Inside each of these you will find, in a hierarchal order:

  • The context layer described above
    • A theme managing layer
    • The orchestration layer:
      • web socket handler for server-generated events
      • The router
        • Individual routes for each vertical slice and its relationship to other objects:

Each slice corresponds to an object table on the server, and each slice usually consists of the following:

  • A paginated collection display, usually using the Table foundation (found in ./web/src/elements/Table)
  • The ability to view an individual object from the collection, which you may be able to:
    • Edit
    • Delete
  • A form for creating a new object
  • Tabs showing that object's relationship to other objects
    • Interactive elements for changing or deleting those relationships, or creating new ones.
    • The ability to create new objects with which to have that relationship, if they're not part of the core objects (such as User->MFA authenticator apps, since the latter is not a "core" object and has no tab of its own).
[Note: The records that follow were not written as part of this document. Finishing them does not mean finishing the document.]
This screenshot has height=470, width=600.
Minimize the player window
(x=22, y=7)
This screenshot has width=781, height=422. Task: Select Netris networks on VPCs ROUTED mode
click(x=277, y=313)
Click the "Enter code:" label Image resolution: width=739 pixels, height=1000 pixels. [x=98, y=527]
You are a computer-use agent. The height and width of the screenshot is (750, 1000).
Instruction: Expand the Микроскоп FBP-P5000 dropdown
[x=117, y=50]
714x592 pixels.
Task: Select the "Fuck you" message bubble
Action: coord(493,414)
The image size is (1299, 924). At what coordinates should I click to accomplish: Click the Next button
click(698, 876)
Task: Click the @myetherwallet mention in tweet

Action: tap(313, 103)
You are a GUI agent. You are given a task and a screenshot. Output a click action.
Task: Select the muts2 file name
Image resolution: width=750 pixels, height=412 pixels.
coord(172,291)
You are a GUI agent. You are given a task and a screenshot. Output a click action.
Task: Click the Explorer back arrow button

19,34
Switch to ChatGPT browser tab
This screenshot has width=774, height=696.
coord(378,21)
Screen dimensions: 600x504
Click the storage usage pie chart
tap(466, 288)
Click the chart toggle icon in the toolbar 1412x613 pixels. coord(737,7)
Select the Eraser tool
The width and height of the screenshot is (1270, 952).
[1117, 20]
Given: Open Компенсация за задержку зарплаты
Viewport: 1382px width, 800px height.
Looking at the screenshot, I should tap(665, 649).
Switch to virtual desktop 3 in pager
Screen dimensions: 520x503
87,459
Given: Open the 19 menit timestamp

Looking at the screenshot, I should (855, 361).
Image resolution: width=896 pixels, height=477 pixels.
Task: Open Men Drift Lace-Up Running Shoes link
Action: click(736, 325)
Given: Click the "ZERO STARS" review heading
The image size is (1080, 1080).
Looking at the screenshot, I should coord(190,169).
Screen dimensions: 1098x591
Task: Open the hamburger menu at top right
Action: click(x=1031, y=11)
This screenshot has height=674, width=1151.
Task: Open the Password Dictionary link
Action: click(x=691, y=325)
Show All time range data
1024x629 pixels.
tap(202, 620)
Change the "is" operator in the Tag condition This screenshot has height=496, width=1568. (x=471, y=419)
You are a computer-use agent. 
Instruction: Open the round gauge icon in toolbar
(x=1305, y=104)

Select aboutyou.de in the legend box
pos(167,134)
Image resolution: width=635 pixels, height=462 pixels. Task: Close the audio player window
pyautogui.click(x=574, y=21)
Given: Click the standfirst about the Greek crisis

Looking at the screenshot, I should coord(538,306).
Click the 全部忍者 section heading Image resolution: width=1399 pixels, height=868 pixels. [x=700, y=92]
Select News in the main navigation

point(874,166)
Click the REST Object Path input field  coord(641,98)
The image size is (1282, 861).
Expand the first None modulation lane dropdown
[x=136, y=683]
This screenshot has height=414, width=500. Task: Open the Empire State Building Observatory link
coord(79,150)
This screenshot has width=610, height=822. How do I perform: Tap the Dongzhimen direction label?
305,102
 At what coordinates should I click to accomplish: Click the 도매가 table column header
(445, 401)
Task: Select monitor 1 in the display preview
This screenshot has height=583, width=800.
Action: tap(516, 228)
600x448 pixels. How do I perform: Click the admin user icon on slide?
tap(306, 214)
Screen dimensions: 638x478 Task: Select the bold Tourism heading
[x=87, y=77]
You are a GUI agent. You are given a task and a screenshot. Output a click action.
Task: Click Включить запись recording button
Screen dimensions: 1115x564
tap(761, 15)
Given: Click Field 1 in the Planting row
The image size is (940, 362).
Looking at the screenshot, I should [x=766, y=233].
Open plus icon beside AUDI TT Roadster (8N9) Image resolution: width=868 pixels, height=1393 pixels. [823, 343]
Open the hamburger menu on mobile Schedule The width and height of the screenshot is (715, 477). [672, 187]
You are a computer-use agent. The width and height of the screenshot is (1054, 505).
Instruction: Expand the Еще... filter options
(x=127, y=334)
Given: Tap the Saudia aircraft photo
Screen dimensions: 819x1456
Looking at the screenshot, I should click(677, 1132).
We are still a bit "all over the place" with respect to sub-units and common units; there are folders common, elements, and components, and ideally they would be:

  • common: non-UI related libraries all of our applications need
  • elements: UI elements shared among multiple applications that do not need context
  • components: UI elements shared among multiple that use one or more context

... but at the moment there are some context-sensitive elements, and some UI-related stuff in common.

Comments

NOTE: The comments in this section are for specific changes to this repository that cannot be reliably documented any other way. For the most part, they contain comments related to custom settings in JSON files, which do not support comments.

  • tsconfig.json:
    • compilerOptions.useDefineForClassFields: false is required to make TSC use the "classic" form of field definition when compiling class definitions. Storybook does not handle the ESNext proposed definition mechanism (yet).
    • compilerOptions.plugins.ts-lit-plugin.rules.no-unknown-tag-name: "off": required to support rapidoc, which exports its tag late.
    • compilerOptions.plugins.ts-lit-plugin.rules.no-missing-import: "off": lit-analyzer currently does not support path aliases very well, and cannot find the definition files associated with imports using them.
    • compilerOptions.plugins.ts-lit-plugin.rules.no-incompatible-type-binding: "warn": lit-analyzer does not support generics well when parsing a subtype of HTMLElement. As a result, this threw too many errors to be supportable.